Mary Ellen Dziedzic, MSN, RN, CWOCN, Geisinger Health System-Geisinger Northeast campus, Coordinator Wound Ostomy, Wyoming, PA and Michele L. Wrazien, AD, BSN, Geisinger Health System/Geisinger Wyoming Valley Medical Center, WOC Nurse, Wyoming, PA
(Abstract: Professional Practice--Implementing a pressure ulcer reduction program) 

Since 2009 the incidence of hospital acquired pressure ulcers at this acute care facility has decreased by 75% with no stage IV ulcers during that time frame and no stage III ulcers for 1.5 years . The change has occurred with great effort by the Wound Ostomy Team in conjunction with Nursing CEP’s, Skin Care Team, staff members, nursing and hospital administration and personnel from all departments.

 Hospital acquired pressure ulcers cause patient’s harm, increase hospital cost and affect the hospital’s reputation in the community.

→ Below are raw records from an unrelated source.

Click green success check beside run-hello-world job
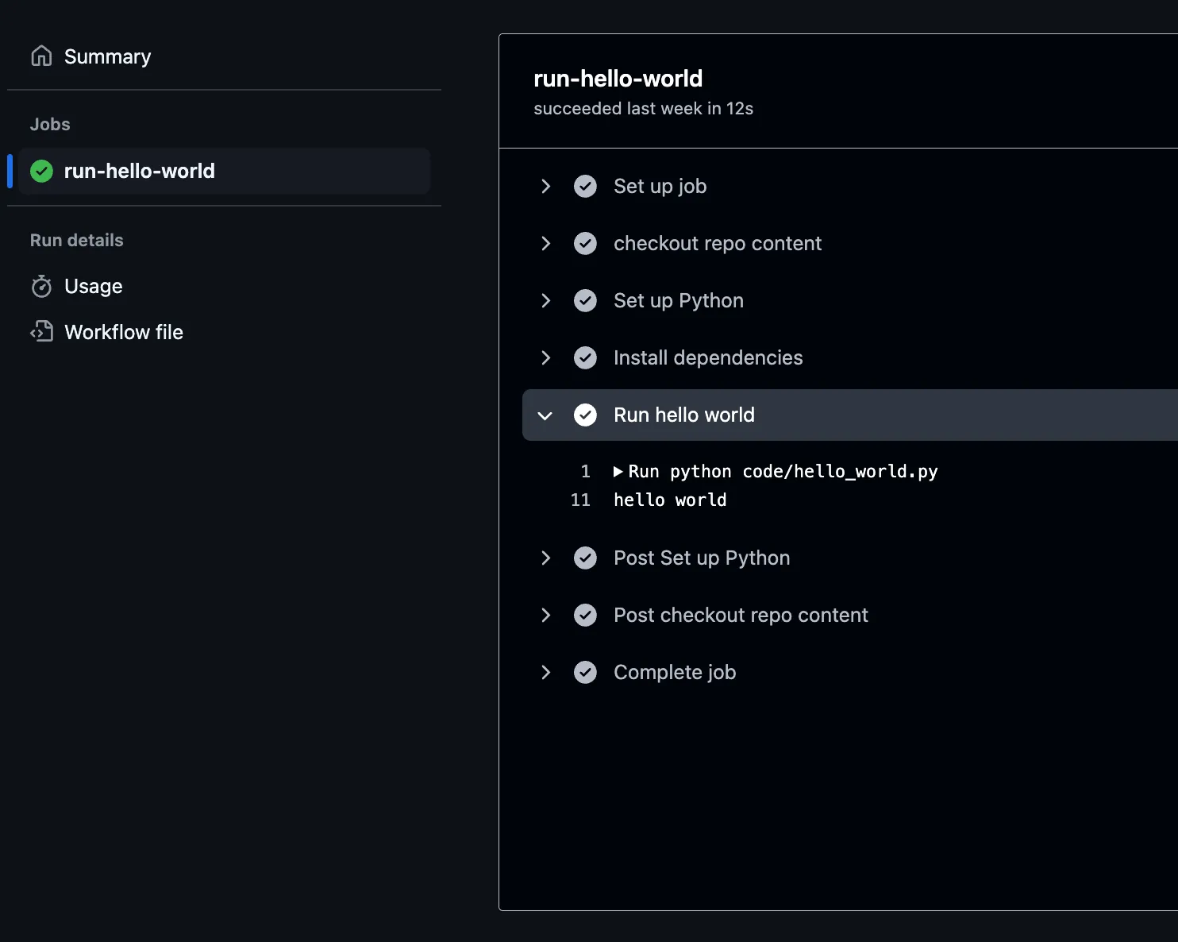The height and width of the screenshot is (942, 1178). coord(41,171)
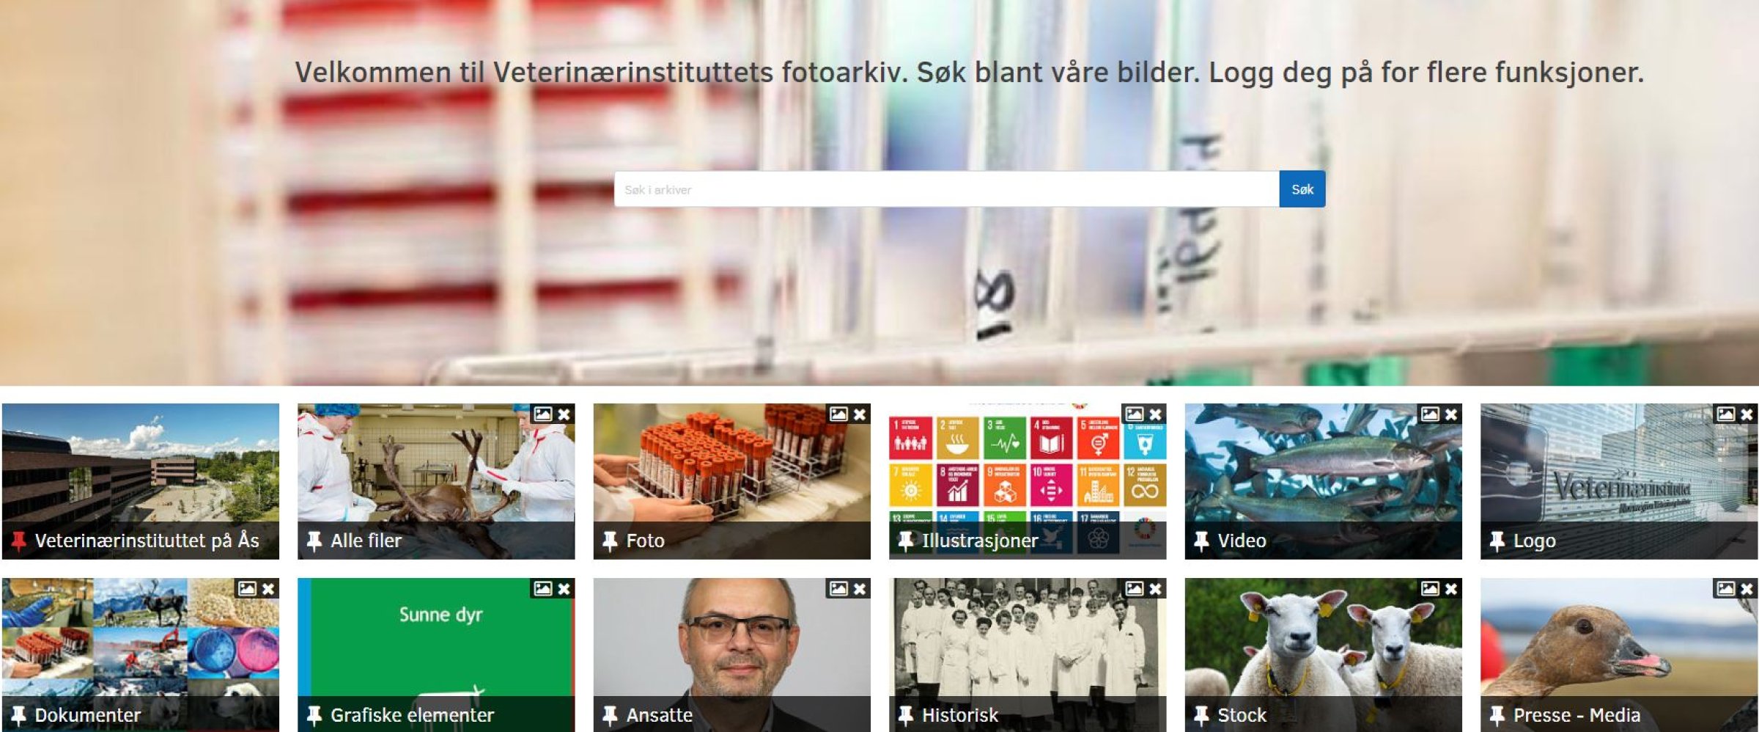Toggle the pin icon on Dokumenter tile

pos(18,716)
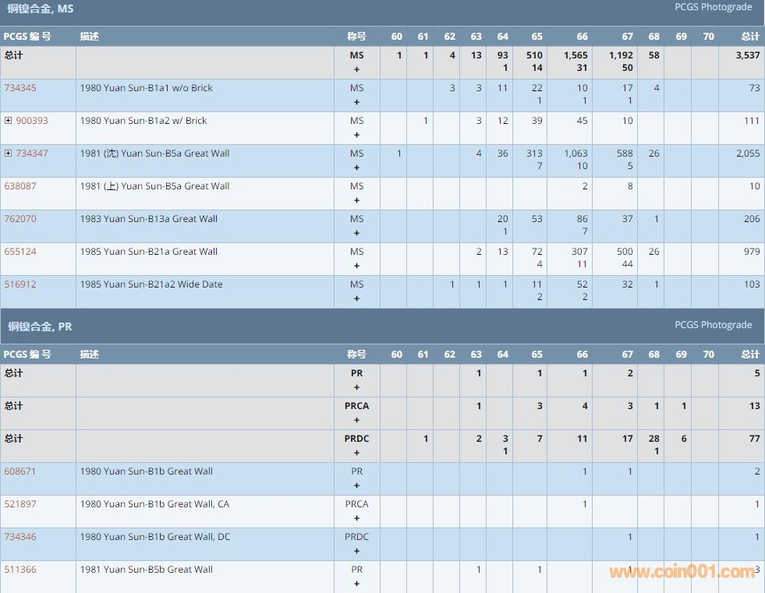This screenshot has height=593, width=765.
Task: Click the 总计 column header in MS table
Action: point(749,37)
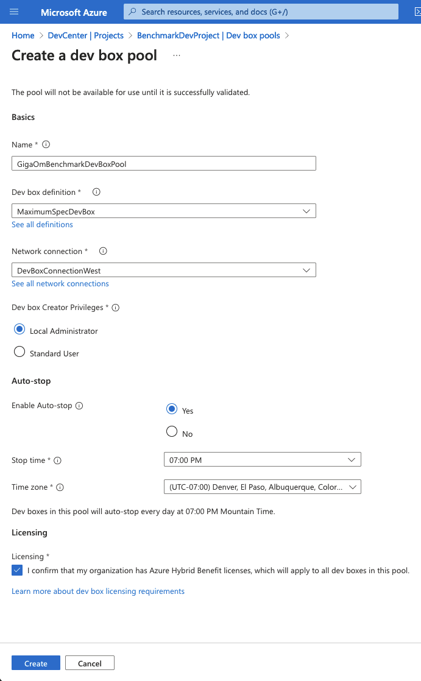Screen dimensions: 421x681
Task: Click the Network connection info icon
Action: click(x=103, y=251)
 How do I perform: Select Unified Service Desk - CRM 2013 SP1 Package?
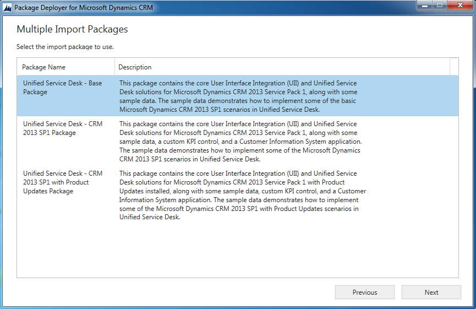(x=62, y=128)
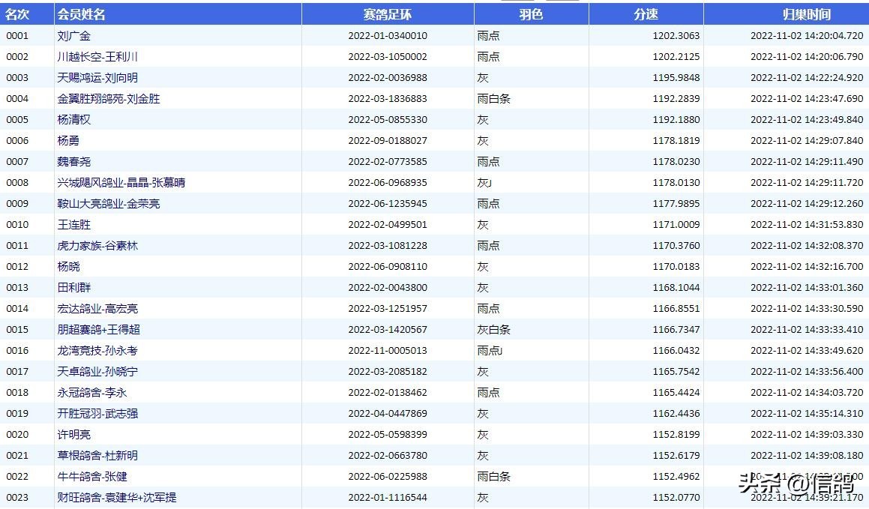Screen dimensions: 869x509
Task: Sort by the 赛鸽足环 column header
Action: [388, 14]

There has been a concerted effort within this hospital system to attack this problem. Two separate campuses have actively participated in the change process. The incidence of hospital acquired pressure ulcers was very high, above industry standards.  This poster will review problem identification--where was the break in the process? Identify why pressure ulcers occured and what were the barriers? Discuss in detail the processes that took place to change the problem and review the dramatic results.

This multidisciplinary work has taken place at all levels of the organization. This work has resulted in consistent and drastic decrease in hospital acquired ulcers, improved patient, staff and physician satisfaction and has created a culture of safety for skin care within this facility.